### Record extracts ###

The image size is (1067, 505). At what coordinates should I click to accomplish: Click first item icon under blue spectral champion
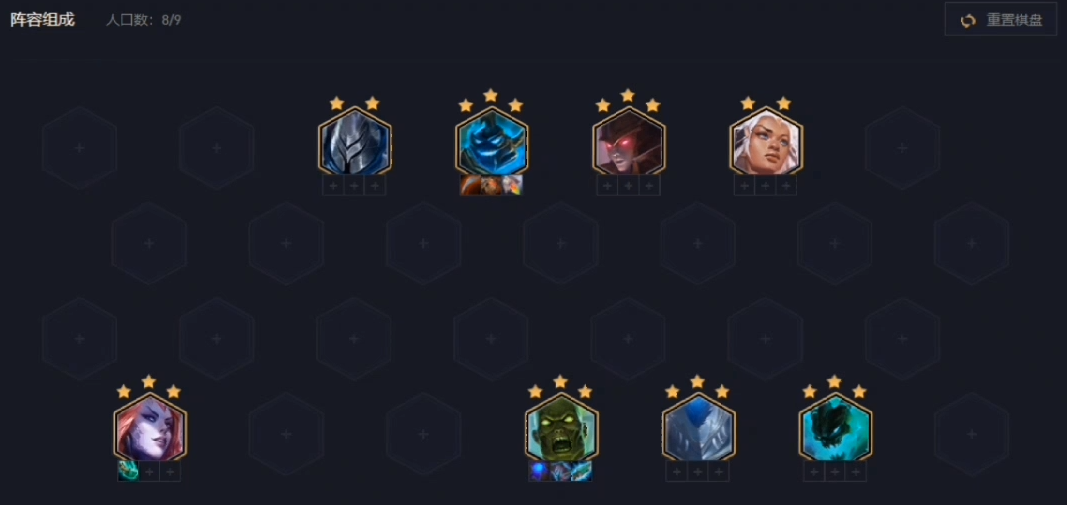click(470, 185)
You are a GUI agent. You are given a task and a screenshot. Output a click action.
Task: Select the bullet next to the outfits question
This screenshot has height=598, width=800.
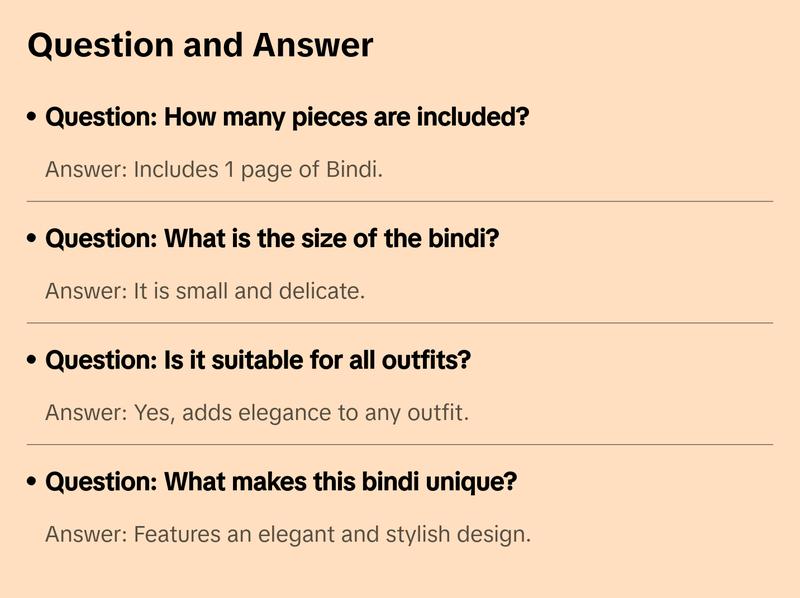coord(33,361)
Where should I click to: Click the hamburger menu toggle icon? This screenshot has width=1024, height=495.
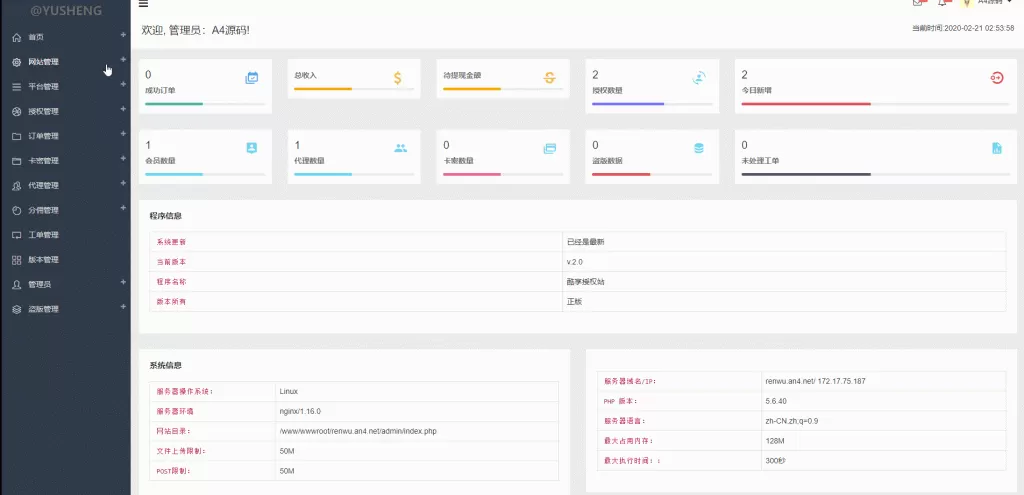143,4
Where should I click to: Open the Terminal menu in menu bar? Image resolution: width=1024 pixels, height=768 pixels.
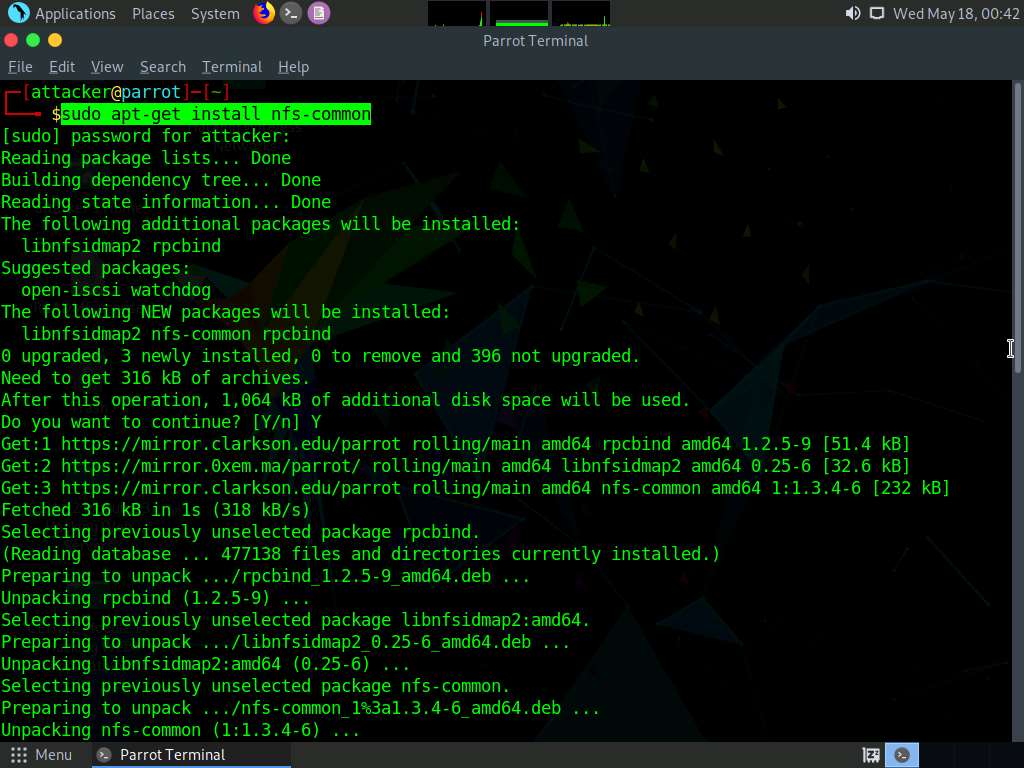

###

## Instructions to follow
Although the records contain pictures, only their text should be repeated, exactly as it appears.

## Result
The image size is (1067, 505). At what coordinates should I click to accomplish: Click first item icon under blue spectral champion
click(470, 185)
You are a GUI agent. You are given a task and a screenshot. Output a click action.
Task: Select the bullet next to the outfits question
This screenshot has height=598, width=800.
coord(33,361)
Where should I click to: Click the hamburger menu toggle icon? This screenshot has width=1024, height=495.
143,4
Where should I click to: Open the Terminal menu in menu bar? Image resolution: width=1024 pixels, height=768 pixels.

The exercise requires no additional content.